As a junior education policy explorer, I’ve noticed a couple of things. First, education stuff is complicated. Second, complicated education stuff leads to a whole bunch of reports and studies. Lastly, those reports and studies tend to come in spurts—a fact that often results in a whole lot of reading for yours truly. Let it never be said that I don’t get enough reading practice! Today, I’m going to outline a couple of recent reports on our good friends in the charter sector.
The first report comes from the National Alliance for Public Charter Schools. In addition to highlighting the explosive growth of charters in many areas, the report details the largest and fastest growing charter communities in the nation by examining districts with over 10,000 students.

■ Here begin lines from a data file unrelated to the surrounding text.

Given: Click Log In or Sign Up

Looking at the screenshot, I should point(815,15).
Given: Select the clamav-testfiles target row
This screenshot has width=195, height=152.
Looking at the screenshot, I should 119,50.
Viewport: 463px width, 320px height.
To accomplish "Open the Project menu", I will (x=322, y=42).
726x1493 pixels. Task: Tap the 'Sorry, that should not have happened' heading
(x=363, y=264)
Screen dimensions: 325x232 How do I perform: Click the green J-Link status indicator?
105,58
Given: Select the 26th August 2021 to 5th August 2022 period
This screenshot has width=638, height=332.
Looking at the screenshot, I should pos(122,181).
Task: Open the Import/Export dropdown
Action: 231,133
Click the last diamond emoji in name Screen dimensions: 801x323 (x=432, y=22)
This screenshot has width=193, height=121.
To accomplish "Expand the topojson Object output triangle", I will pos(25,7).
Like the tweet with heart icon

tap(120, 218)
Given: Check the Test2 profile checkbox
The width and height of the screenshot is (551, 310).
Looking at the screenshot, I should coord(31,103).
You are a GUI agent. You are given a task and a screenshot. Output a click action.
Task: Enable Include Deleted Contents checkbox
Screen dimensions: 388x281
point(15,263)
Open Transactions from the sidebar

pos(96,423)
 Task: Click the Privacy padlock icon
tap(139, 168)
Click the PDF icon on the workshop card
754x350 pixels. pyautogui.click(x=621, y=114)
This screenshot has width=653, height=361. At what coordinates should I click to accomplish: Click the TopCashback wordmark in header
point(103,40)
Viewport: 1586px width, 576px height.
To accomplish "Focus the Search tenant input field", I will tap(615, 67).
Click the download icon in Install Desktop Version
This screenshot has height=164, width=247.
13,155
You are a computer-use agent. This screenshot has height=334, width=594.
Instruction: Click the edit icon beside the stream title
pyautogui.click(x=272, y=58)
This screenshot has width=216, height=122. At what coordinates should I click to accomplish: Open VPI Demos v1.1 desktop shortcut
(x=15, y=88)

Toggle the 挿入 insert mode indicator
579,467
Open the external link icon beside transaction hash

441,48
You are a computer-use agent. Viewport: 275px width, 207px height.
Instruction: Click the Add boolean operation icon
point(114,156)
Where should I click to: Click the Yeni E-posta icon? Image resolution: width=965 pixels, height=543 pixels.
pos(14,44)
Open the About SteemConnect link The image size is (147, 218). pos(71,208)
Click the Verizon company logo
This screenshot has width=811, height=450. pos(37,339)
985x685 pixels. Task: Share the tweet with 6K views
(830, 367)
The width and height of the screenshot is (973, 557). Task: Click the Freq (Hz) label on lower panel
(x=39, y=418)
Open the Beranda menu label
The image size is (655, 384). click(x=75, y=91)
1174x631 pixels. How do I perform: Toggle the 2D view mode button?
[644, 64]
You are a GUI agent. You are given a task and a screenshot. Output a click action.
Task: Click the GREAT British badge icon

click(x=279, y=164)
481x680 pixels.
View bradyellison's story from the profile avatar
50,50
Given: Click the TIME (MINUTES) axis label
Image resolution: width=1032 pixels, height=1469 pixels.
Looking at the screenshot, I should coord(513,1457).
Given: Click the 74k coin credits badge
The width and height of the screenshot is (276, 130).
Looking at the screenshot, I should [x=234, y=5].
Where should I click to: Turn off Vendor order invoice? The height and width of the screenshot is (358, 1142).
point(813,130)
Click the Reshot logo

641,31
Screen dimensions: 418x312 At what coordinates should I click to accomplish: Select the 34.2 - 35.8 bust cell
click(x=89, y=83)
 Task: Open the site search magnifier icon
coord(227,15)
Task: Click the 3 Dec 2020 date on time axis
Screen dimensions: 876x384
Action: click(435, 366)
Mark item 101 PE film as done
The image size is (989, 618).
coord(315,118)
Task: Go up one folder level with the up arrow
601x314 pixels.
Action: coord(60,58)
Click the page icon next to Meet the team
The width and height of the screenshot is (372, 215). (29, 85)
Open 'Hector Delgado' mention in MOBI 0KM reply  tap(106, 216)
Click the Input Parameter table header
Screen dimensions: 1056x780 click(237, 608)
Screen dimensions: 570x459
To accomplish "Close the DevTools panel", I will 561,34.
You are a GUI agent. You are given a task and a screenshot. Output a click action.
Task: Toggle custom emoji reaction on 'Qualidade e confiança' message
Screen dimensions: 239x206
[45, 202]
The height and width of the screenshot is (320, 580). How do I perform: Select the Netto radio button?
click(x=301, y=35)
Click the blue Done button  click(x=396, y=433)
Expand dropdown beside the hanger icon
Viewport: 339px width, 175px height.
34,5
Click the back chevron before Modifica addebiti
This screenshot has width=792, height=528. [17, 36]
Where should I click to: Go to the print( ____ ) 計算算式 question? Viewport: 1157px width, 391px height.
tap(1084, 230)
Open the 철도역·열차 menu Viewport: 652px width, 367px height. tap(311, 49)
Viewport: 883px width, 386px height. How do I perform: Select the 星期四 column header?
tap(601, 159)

Not surprisingly given the city’s education efforts after Katrina, New Orleans remains at the top of the list for its percentage of students enrolled in charter schools (90 percent). Michigan and Ohio also take home prizes for having the most cities with a top-ten spot for charter enrollment share. Some Colorado districts also earn honorable mentions; Weld came in 15th, Brighton in 16th, Colorado Springs D11 in 20th, and DPS in 21st on the list of highest district charter enrollment percentages.
But Colorado’s biggest prize goes to—you guessed it—Douglas County, which placed fifth in the country on the report’s index for growth in charter student numbers. Unfortunately, our northern neighbors may get the credit; the map on page six of the report apparently believes Douglas County is in Wyoming. We should have listened more carefully when the union warned us about Dougco’s northward march!
The second big report comes from the National Association of Charter School Authorizers (NACSA), but this one rates states on the strength of their charter accountability laws and policies. This report’s a little beefier, weighing in at well over 100 pages (!). Fortunately, only some of those pages deal with Colorado. Unfortunately, the report paints a fairly discouraging picture, awarding Colorado only nine of a possible 30 points when it comes to charter accountability laws.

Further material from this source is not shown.